Le chef du Bloc québécois, Gilles Duceppe
Photo: Pedro Ruiz Le Devoir Le chef du Bloc québécois, Gilles Duceppe
La campagne électorale fédérale en cours, la plus longue de l’histoire canadienne récente, a maintes fois été comparée à un marathon. Si cette analogie devait être prise au pied de la lettre, alors les politiciens dans la course en seraient aujourd’hui au kilomètre 19, presque à mi-parcours. Bien que ces cinq premières semaines de campagne se soient déroulées dans une relative indifférence, les électeurs étant encore trop accaparés par leurs projets de vacances et de BBQ, elles n’ont pas été sans événement. Au contraire. Les promesses ont plu, les milliards ont valsé et les positions se sont campées. Le Devoir propose un survol de ce que chacune des principales formations a proposé depuis le 2 août dernier.
 

Le parti de Gilles Duceppe s’est montré discret jusqu’à présent, délibérément à ses dires. Le parti a reporté à plus tard la pose d’affiches électorales pour, dit-il, ne pas défigurer le paysage estival.

Le Bloc a pris position contre la construction du pipeline Énergie Est au Québec, ainsi que du terminal pétrolier de Belledune au motif qu’il ne faut pas « transformer le Québec en autoroute à pétrole albertain ».

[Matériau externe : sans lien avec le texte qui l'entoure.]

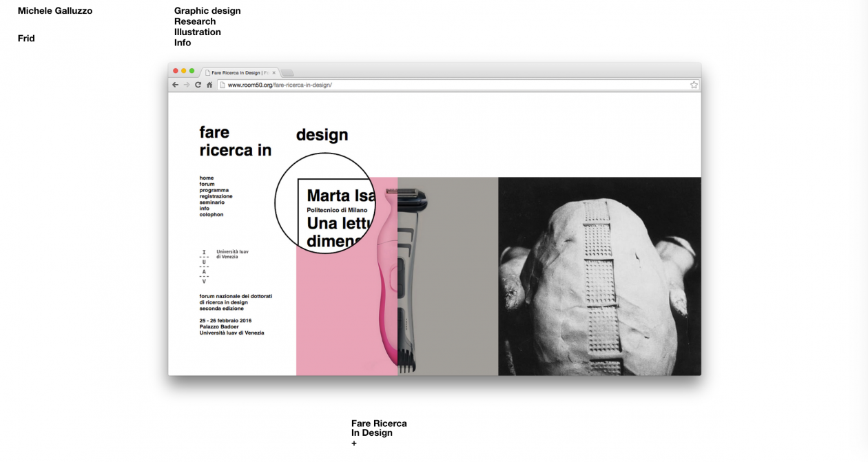This screenshot has width=868, height=462.
Task: Open the Graphic design section
Action: [x=207, y=11]
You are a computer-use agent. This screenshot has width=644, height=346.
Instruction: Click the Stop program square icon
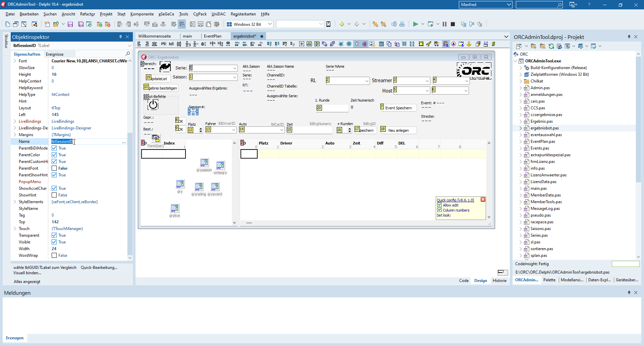(453, 24)
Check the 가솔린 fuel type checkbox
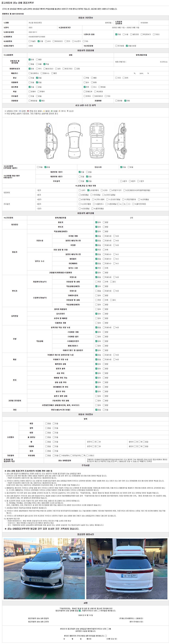This screenshot has height=644, width=169. (29, 41)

Le Bloc entend demander une compensation financière de 300 millions de dollars pour les producteurs fromagers du Québec affectés par le futur accord de libre-échange avec l’Union européenne, qu’il appuie par ailleurs. Il exigera aussi une compensation bonifiée pour les ravages causés par la tordeuse des bourgeons de l’épinette.

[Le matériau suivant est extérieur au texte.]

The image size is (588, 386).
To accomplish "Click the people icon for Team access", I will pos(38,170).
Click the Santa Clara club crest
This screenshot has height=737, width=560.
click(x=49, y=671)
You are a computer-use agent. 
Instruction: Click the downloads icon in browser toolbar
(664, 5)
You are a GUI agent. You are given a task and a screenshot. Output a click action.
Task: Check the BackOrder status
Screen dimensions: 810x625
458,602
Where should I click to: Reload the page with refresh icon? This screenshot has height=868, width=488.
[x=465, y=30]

Le Bloc demandera une enquête du Bureau de la concurrence sur le prix de l’essence, puisque la chute du prix du pétrole ne se traduit pas par des économies à la pompe.

Le Bloc québécois a aussi demandé à Santé Canada de se « tasser du chemin » du Québec et de donner à Montréal l’exemption nécessaire pour que puisse être ouvert un site d’injection supervisée. Cette exemption se fait toujours attendre.

Le Bloc entend aussi faire la démonstration qu’il est encore vital sur l’échiquier politique pour défendre une perspective nationaliste. « Qui prend pays prend parti » est d’ailleurs un des cris de ralliement adoptés. À cet égard, il entend faire la promotion de l’indépendance comme moyen d’avoir une garde côtière fonctionnant en français, comme garantie que les installations portuaires régionales soient entretenues et comme moyen de donner des contrats de construction navale à des chantiers maritimes du Québec (ce qui n’a pas été le cas avec le dernier appel d’offres fédéral).

Cheval de bataille bloquiste par excellence, la caisse d’assurance-emploi revient au coeur du discours de la formation de Gilles Duceppe. Il entend faire campagne contre son pillage par Ottawa pour exiger que les cotisations soient utilisées pour les chômeurs et rien d’autre. La caisse a enregistré un surplus l’an passé et doit en enregistrer un cette année et en 2016-2017, mais Ottawa plaide que ces surplus compensent pour les déficits affichés pendant la dernière crise économique.

Enfin, Gilles Duceppe s’est attaqué de plein front à Thomas Mulcair et sa promesse d’équilibrer le budget, faisant valoir qu’en période de morosité économique, il faut plutôt réinvestir.